Assessing the importance of diffusion-controlled effects on polymerization rate and molecular weight development in nitroxide-mediated radical polymerization of styrene

A previously derived kinetic model for the nitroxide-mediated radical polymerization (NMRP) of styrene has been modified by considering diffusion-controlled (DC) effects on the bimolecular radical termination, monomer propagation, dormant polymer activation, and polymer radical deactivation reactions. Free-volume theory was used to incorporate the DC-effects into the model. It was found that DC-termination enhances the living behavior of the system, whereas DC-propagation, DC-activation and DC-deactivation worsen it. Although the inclusion of overall DC-effects into the kinetic model improved the performance of the model by slightly reducing the deviations obtained from experimental data of polymerization rate and molecular weight in the bimolecular NMRP of styrene with 2,2,6,6-tetramethyl-1-piperidinyloxy (TEMPO) and dibenzoyl peroxide (BPO), it does not seem to justify adding the extra four free-volume parameters.
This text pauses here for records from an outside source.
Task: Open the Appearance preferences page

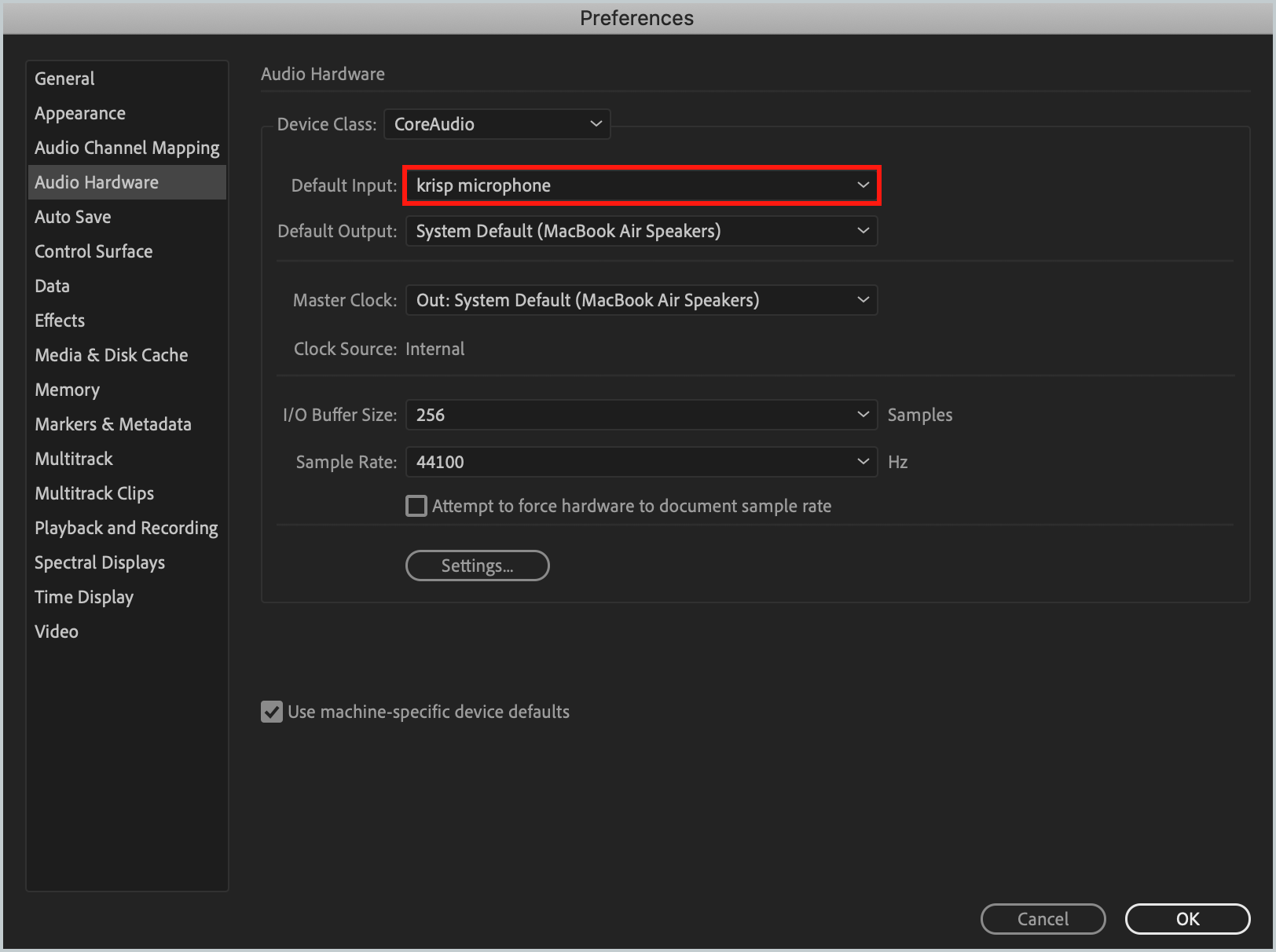Action: [79, 112]
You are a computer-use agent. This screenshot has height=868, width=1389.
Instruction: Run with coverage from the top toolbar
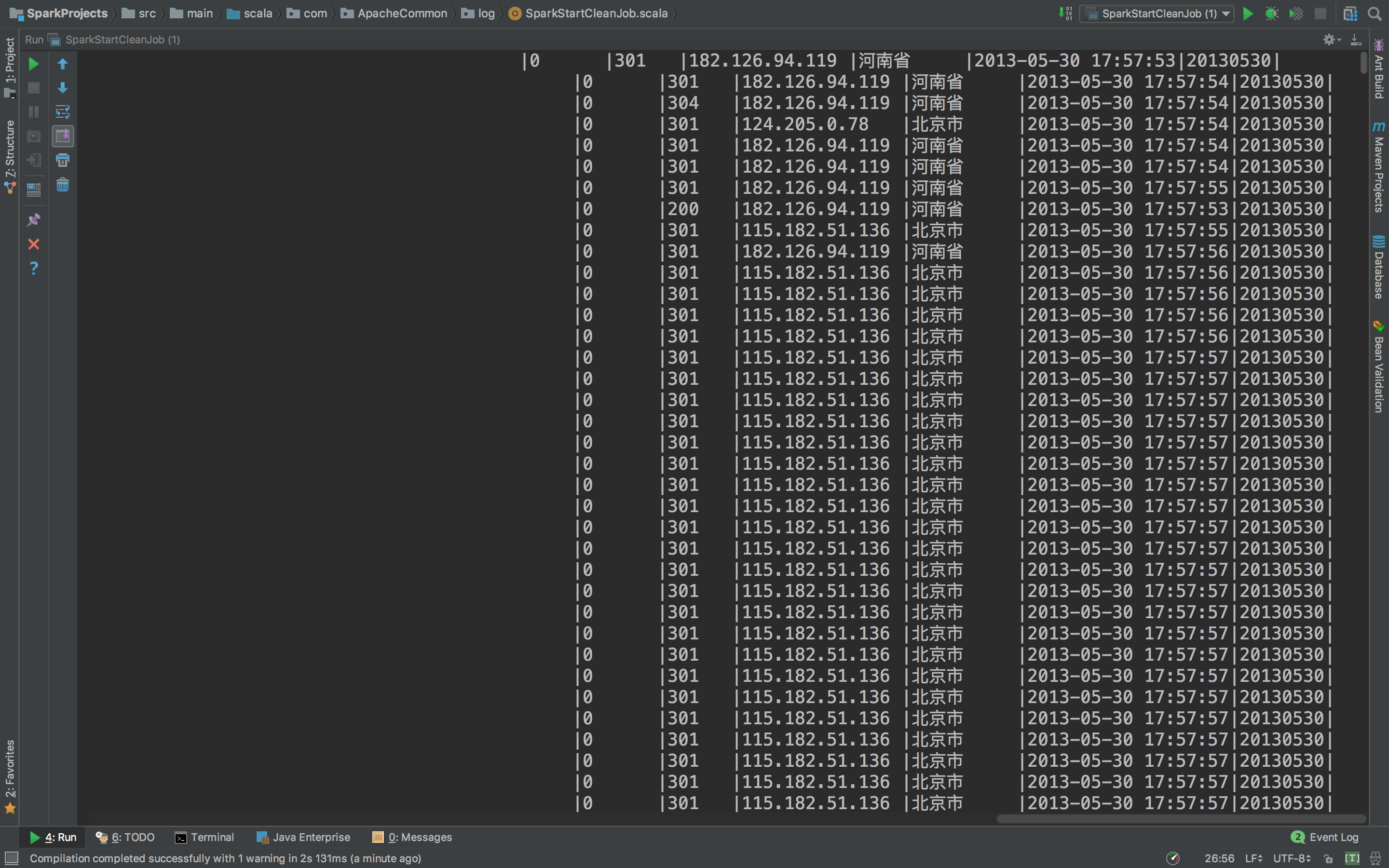pyautogui.click(x=1295, y=14)
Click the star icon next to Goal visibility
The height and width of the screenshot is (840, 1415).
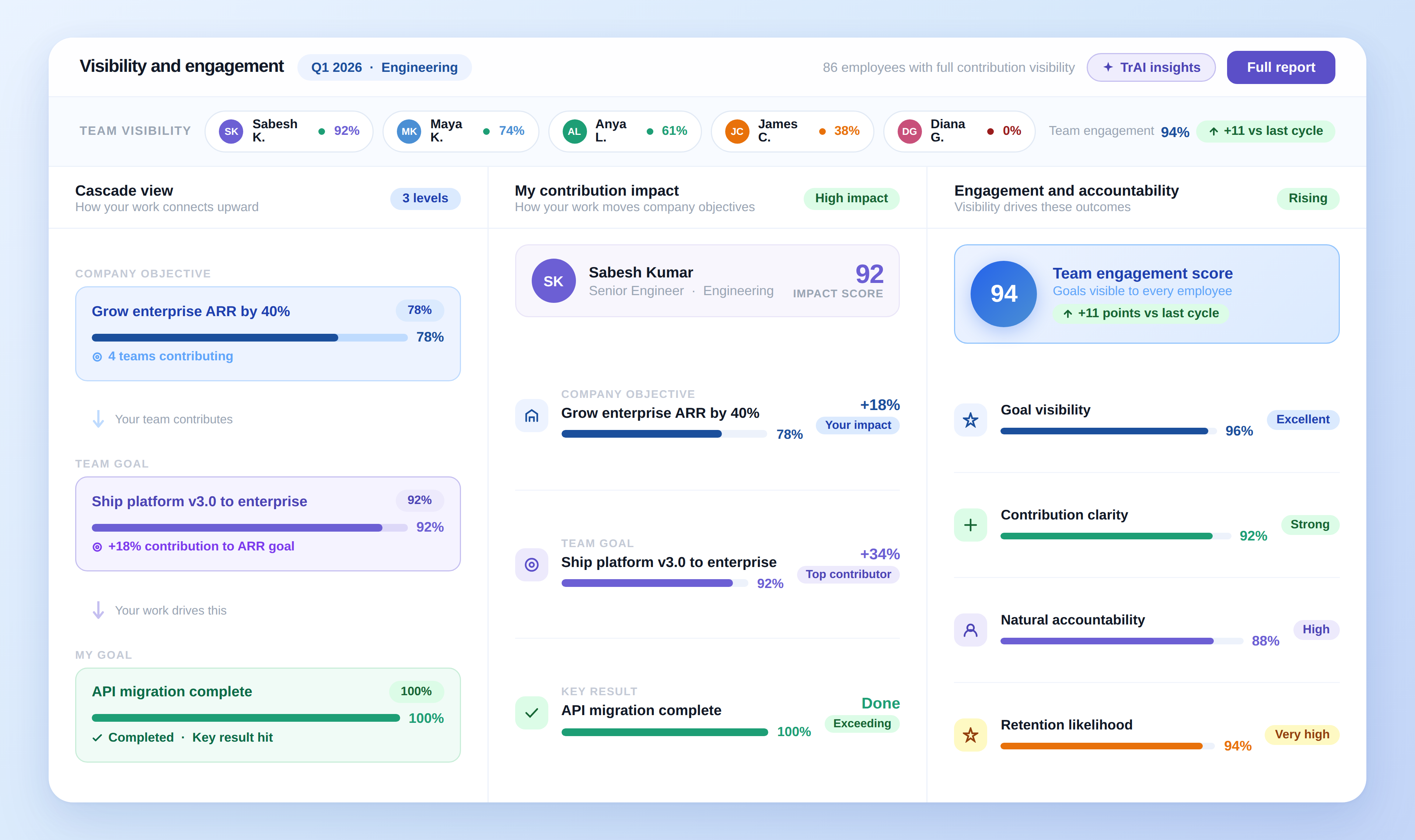tap(970, 419)
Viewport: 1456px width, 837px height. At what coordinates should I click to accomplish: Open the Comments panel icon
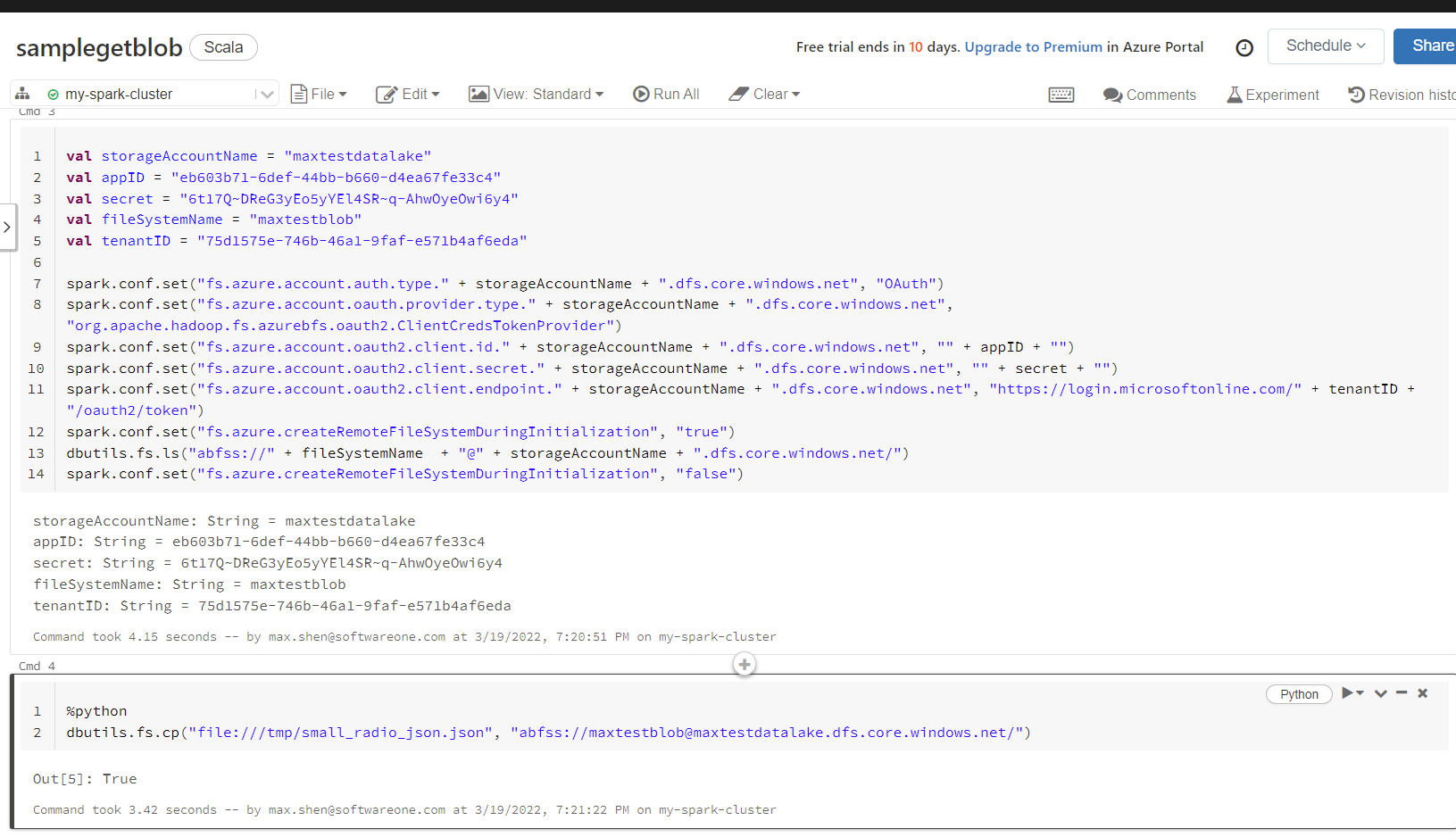coord(1111,95)
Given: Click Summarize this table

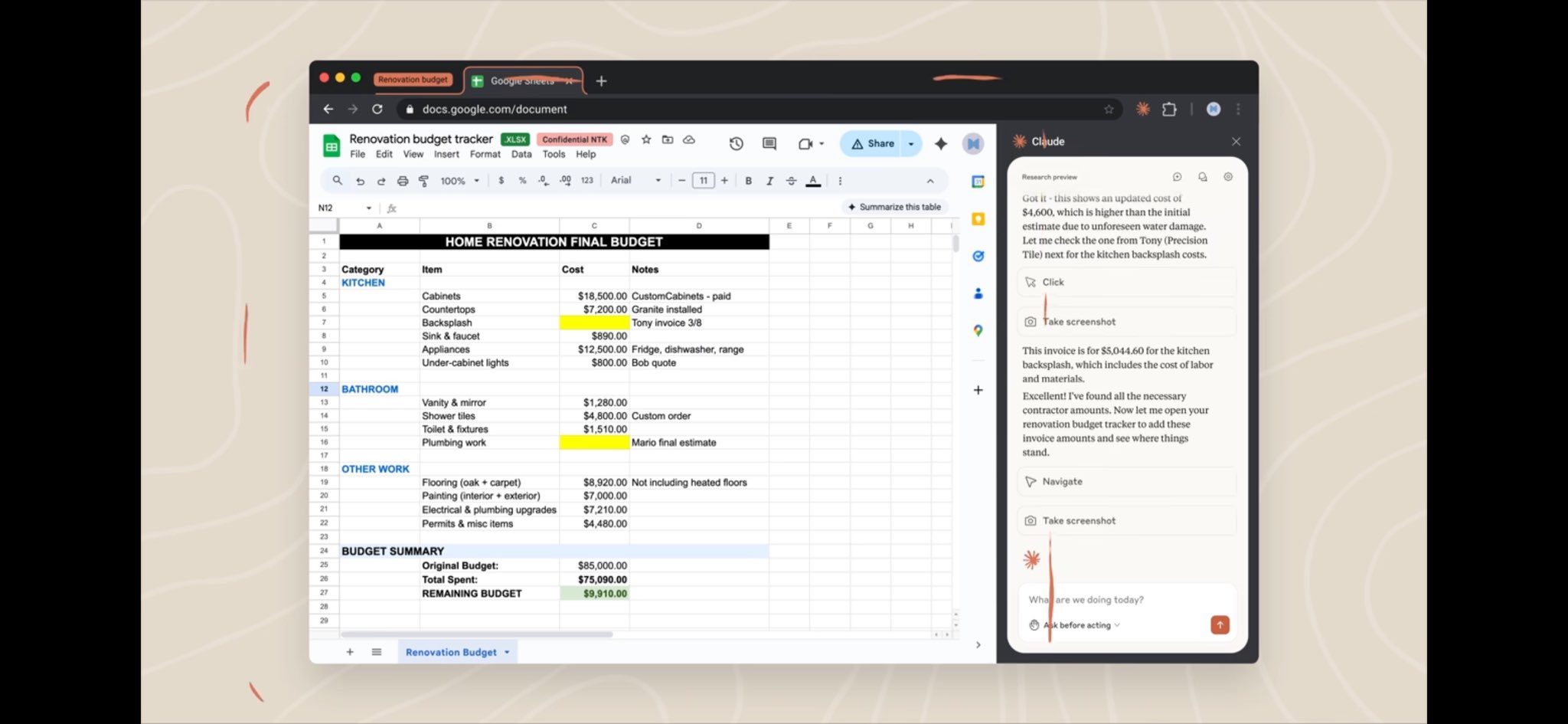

In the case of the semi-batch addition of azo-bis-iso-butyronitrile (AIBN) (several single shots at definite time intervals) in the NMRP of styrene, recently reported in the literature, it was found that DC effects are more significant, but it was observed that there was a strong dependence of polymerization rate on the frequency of addition of the shots of initiator (a maximum on polymerization rate being observed at a given frequency of addition of the shots), which could not be adequately explained in terms of DC-effects.